Answer:
A) Intensity = 1.48 W/m²
B) Average infrared energy density = 4.93 x 10^(-9) J/m³
C) Magnitude of the infrared electric field = 31.2 N/C
D) Magnitude of the infrared magnetic field = 1.04 x 10^(-7) T
Step-by-step explanation:
-We are given that;
Intensity of infrared radiation is 2.2m away from the light bulb.
-Power of light bulb = 100W
-Since 10% Electromagnetic energy from an incandescent lightbulb is visible light, thus 90% of electromagnetic energy emitted by light bulb is infrared.

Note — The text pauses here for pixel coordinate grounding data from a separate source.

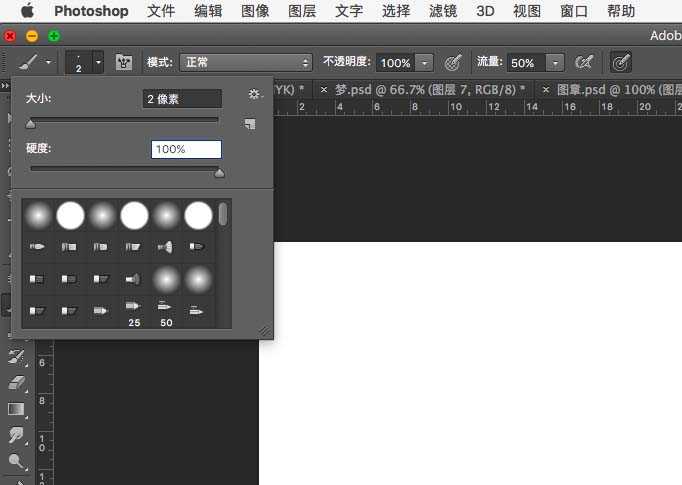The height and width of the screenshot is (485, 682).
Task: Enable airbrush build-up mode
Action: 583,62

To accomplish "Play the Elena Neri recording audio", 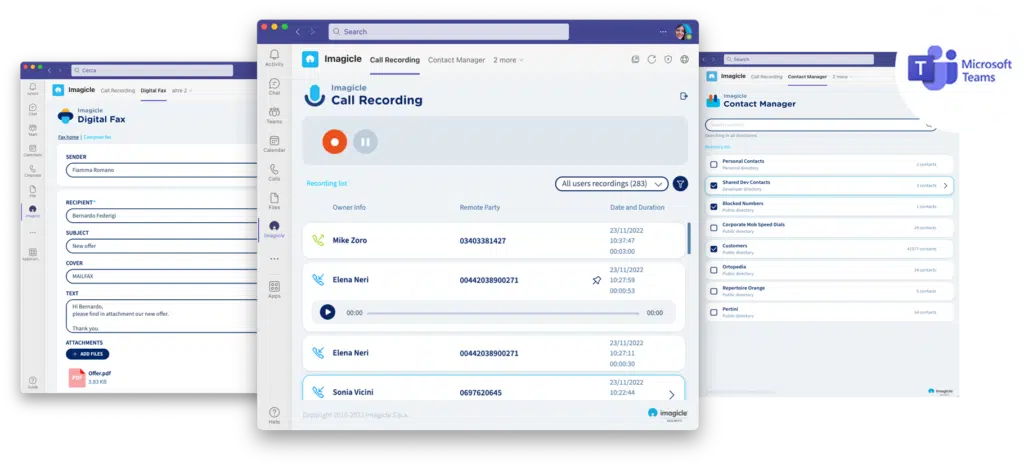I will 327,312.
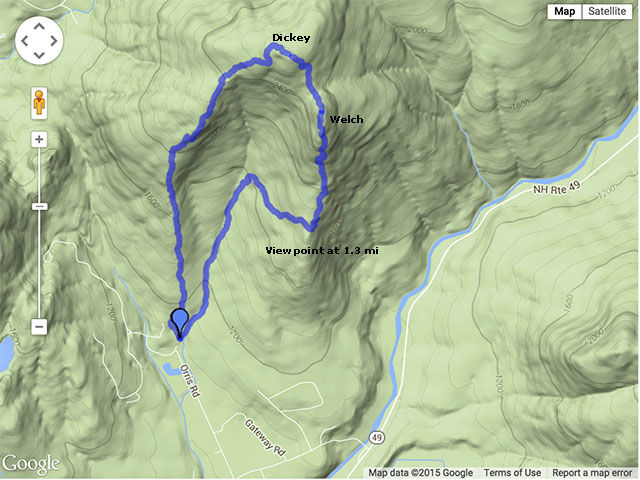Click the Welch summit label

[x=346, y=119]
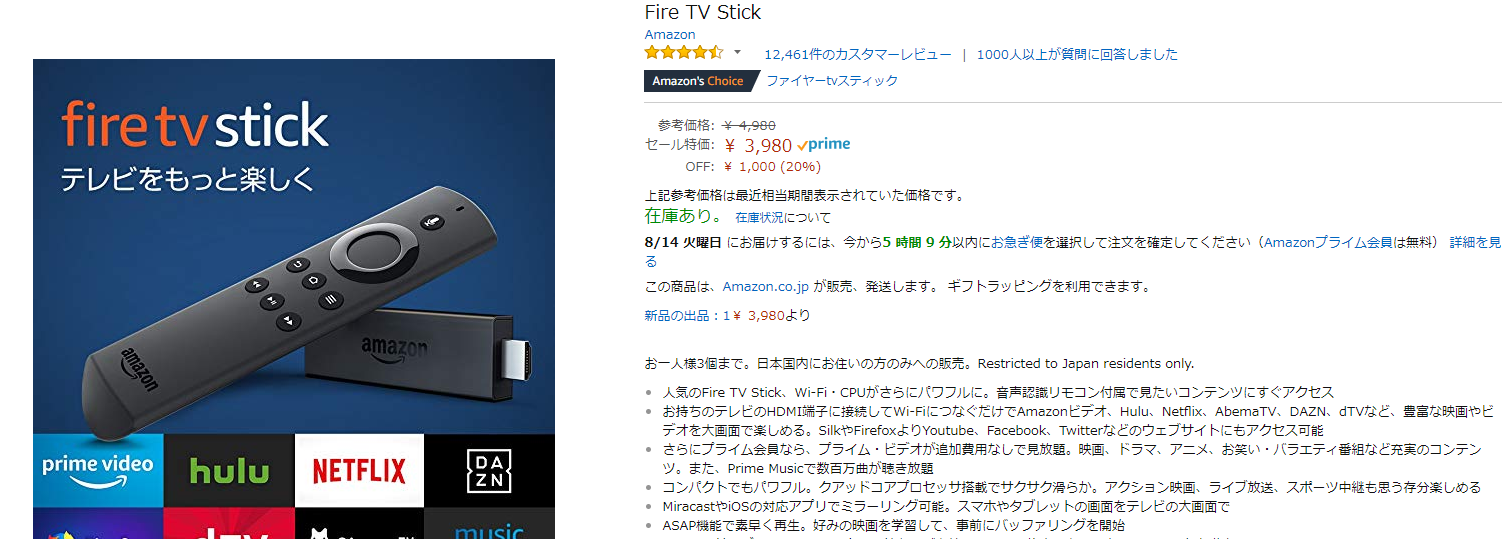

A) The power of the infrared radiation would be = 90% of the total electromagnetic power emitted by the light bulb.
Thus,
power (P) = 90% x 100 = 90 W
The formula for intensity of radiation for an area (A) is given as;
I = P/A
Where P is power and A is area.
Area = 4πR²
R = 2.2m
Thus, A = 4π x 2.2² = 60.82 m²
Thus, I = 90/60.82 = 1.48 W/m²
B) The equation for the average energy density is given as;
I = u'c
Where I is intensity and u' is average energy density and c is the speed of electromagnetic wave in air which is 3 x 10^(8) m/s
Thus, making u' the subject,
u' = I/c
u' = 1.48/3 x 10^(8)
= 4.93 x 10^(-9) J/m³
C) The equation that defines the relationship between energy density and maximum magnitude of the magnetic field is given as;
u' = B(max)²/2μo where μo is permeability of free space and given as 1.257 x 10^(-6) T.m/A
Thus, B(max) = √(2μo•u')
B(max) = √(2 x 1.257 x 10^(-6) x 4.93 x 10^(-9)) = 1.04 x 10^(-7) T
Maximum value of magnitude of electric field is given as;
Emax = cBmax
Thus, Emax = 3 x 10^(8) x 1.04 x 10^(-7) = 31.2 N/C